Next morning there was still heavy shelling in the bulge. I went up, did not enjoy my trip, and felt very doubtful. But the General was certain. He said he had told the Army Commander that the battle was over and had sent a cable to the same effect to the New Zealand Government. In the late afternoon there was a divisional conference. The General said the gap was made to all intents and purposes and next morning we would go south through it and head westwards and north to Fuka on the desert road to cut off the Germans in the north. The six Italian divisions in the south, without troop-carrying transport, were doomed in any case. We were to load up with eight days' water, rations, petrol for 500 miles, the gunners with 360 rounds per twenty-five pounder and 200 rounds per medium gun. This was great news. Monty and I opened our last bottle of whisky to celebrate it.

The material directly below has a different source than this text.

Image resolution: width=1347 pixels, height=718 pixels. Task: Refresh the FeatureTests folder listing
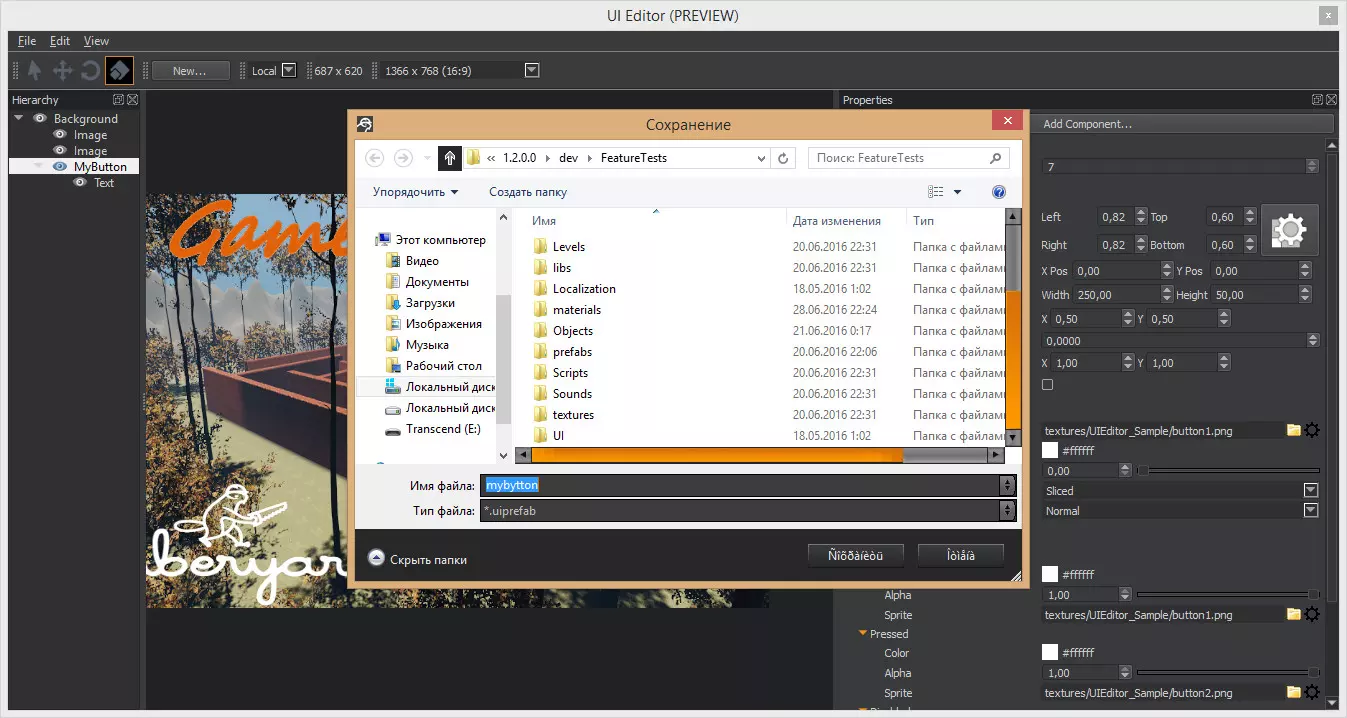click(x=783, y=158)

Next day we did move out. It was quite impossible to move in formed bodies. All we could do was to work our way through the gaps in the minefields in single file, the armour leading. It was all most confused and difficult. 4 Light Armoured Brigade was to lead, but owing to the crowded state of the tracks it was four hours late. 9 Armoured Brigade and 5 Brigade were next, but in the thick dust and terrific congestion we had the greatest difficulty in even getting into the forward area. Our own divisional provost company was out in front marking the thrust-line behind 4 Light Armoured Brigade and there appeared to be no traffic control. At last, in the late afternoon, we found that the way was clear ahead.

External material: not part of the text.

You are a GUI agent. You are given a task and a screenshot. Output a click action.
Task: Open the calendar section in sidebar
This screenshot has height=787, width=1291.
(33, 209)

The armour was going headlong. Plainly there was a real gap. I abandoned the idea of halting to form up and went on with my headquarters group, knowing very well that page 239 everyone was getting on as fast as possible irrespective of anything I could do or say and we could concentrate from the rear later. A message came for me to go forward and join the General. I went up fast in my staff car, and after passing through Main Divisional Headquarters found him at the very head of the column, immediately behind the armour. He was sitting on the outside of his tank, happy as a cherub and pointing and smiling gleefully at each group of stranded Italians or abandoned guns that we passed. There were very many signs of complete victory.

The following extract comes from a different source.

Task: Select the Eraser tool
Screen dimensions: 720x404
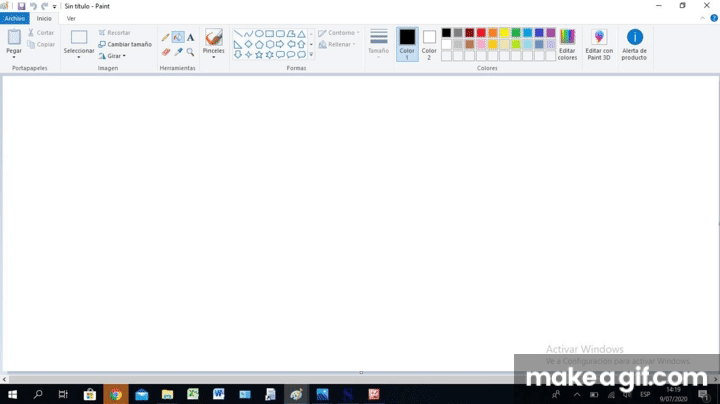Action: 166,51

With Steve Weir in his car on the other side of the General's tank we sped along briskly and elatedly until dark, when we had done twenty-three miles. The armour collected into a laager. Tactical Headquarters closed up to it and we started to whistle for the rest of the Division. Main Headquarters came in, guided by Very pistol flares, before long, but there were anxious hours before 5 Brigade arrived. Wireless touch was good but we were not quite certain of our location. Monty had halted and closed up the Brigade at dusk. We told him to look out for flares and put them up at set moments; but there were flares going up all over the desert and hours passed before the Brigade rolled in and halted behind Divisional Headquarters, nose to tail. I felt guilty about having gone off without warning and Monty was very annoyed with me.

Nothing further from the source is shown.